Activity. Copy out the full listing below as it stands, with its pictures left behind.

Given information.
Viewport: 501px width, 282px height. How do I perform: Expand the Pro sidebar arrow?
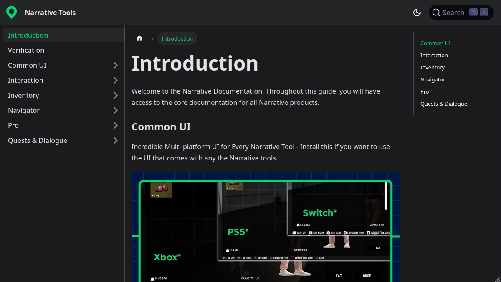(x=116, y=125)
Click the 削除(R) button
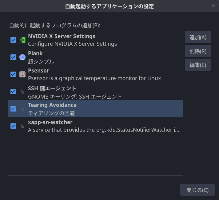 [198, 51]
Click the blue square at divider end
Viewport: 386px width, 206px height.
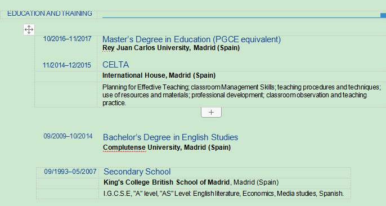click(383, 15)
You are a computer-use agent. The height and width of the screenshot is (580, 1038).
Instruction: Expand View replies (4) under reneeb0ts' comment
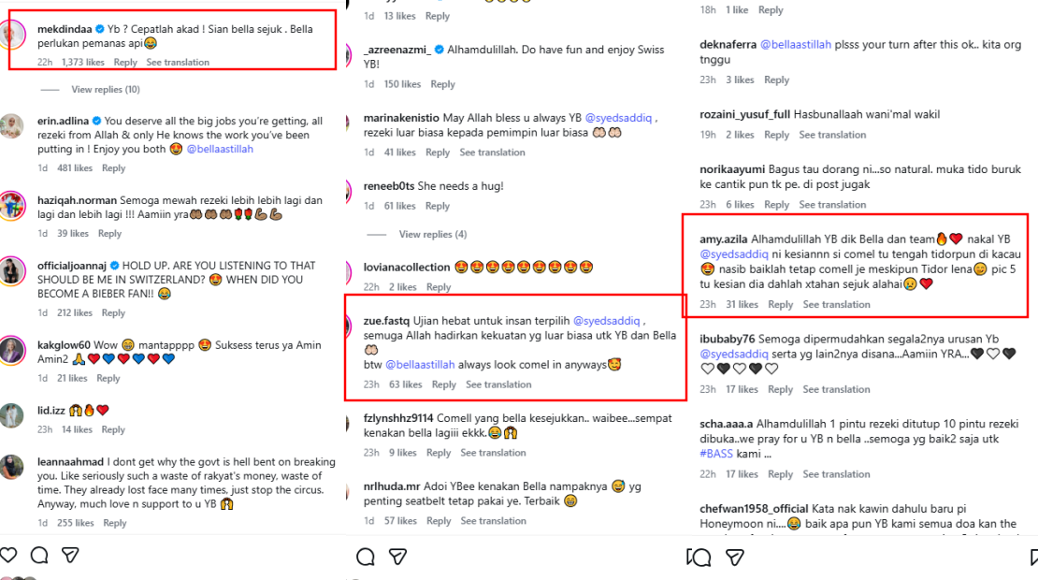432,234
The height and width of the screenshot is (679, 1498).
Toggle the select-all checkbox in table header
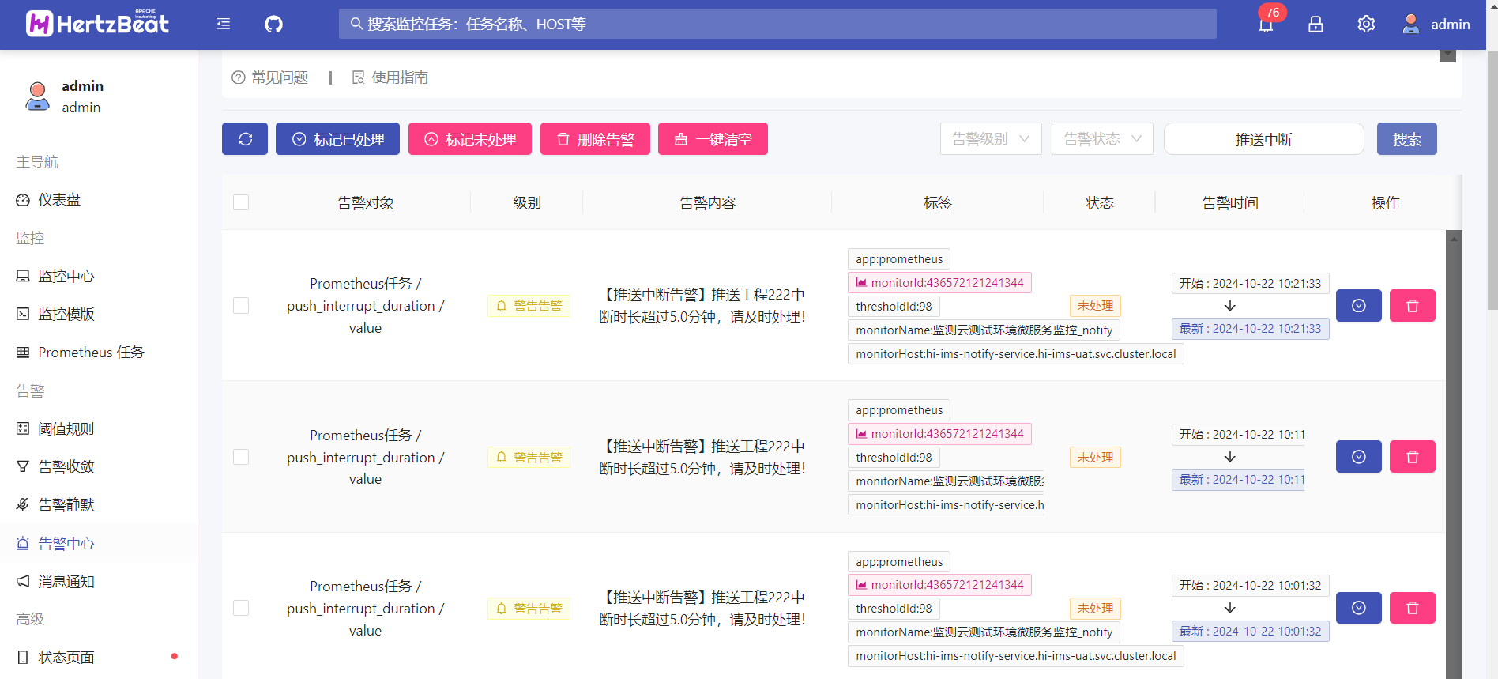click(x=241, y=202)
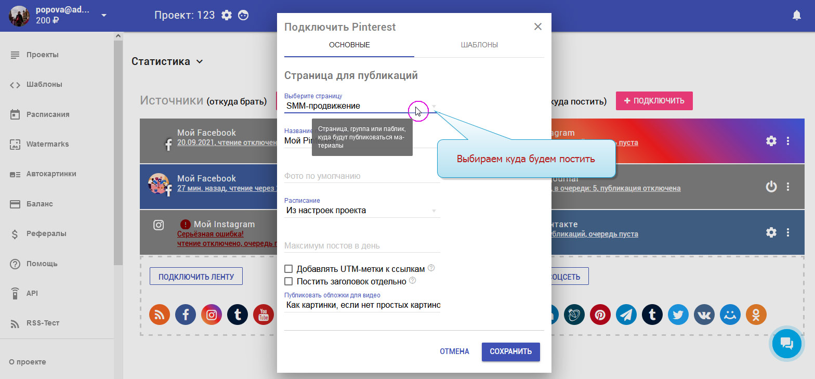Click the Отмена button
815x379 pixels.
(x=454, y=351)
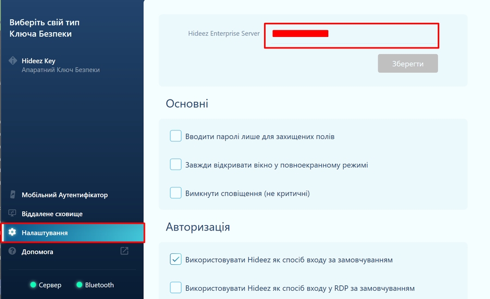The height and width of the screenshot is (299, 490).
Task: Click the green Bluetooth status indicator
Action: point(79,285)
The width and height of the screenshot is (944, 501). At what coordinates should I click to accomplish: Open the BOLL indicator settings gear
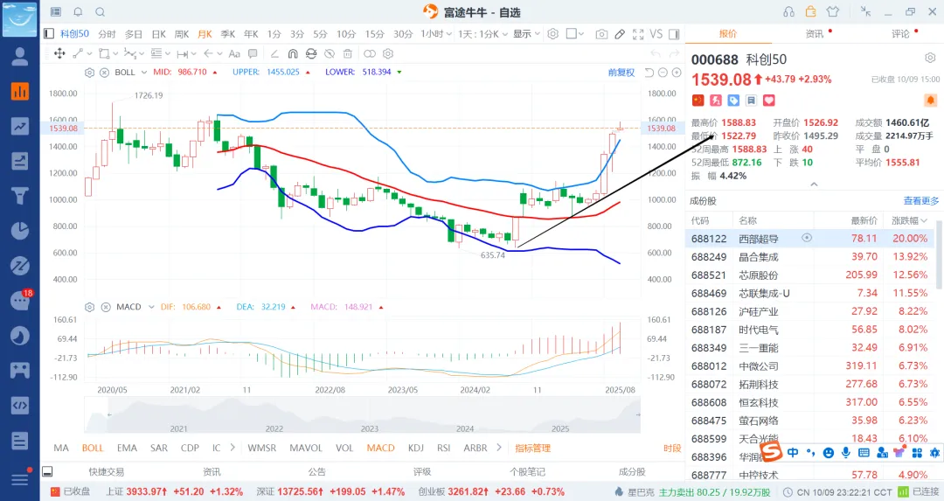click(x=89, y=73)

Your solution.
Viewport: 501px width, 282px height. How do I perform: Expand the Pro sidebar arrow?
(x=116, y=125)
Click the 削除(R) button
 [198, 51]
Click the blue square at divider end
Viewport: 386px width, 206px height.
click(383, 15)
You are a computer-use agent. The height and width of the screenshot is (580, 1038).
Instruction: Expand View replies (4) under reneeb0ts' comment
432,234
The height and width of the screenshot is (679, 1498).
Toggle the select-all checkbox in table header
click(x=241, y=202)
Click the Отмена button
815x379 pixels.
(x=454, y=351)
The height and width of the screenshot is (299, 490).
Task: Click the green Bluetooth status indicator
Action: point(79,285)
The width and height of the screenshot is (944, 501). At what coordinates should I click to accomplish: Open the BOLL indicator settings gear
click(x=89, y=73)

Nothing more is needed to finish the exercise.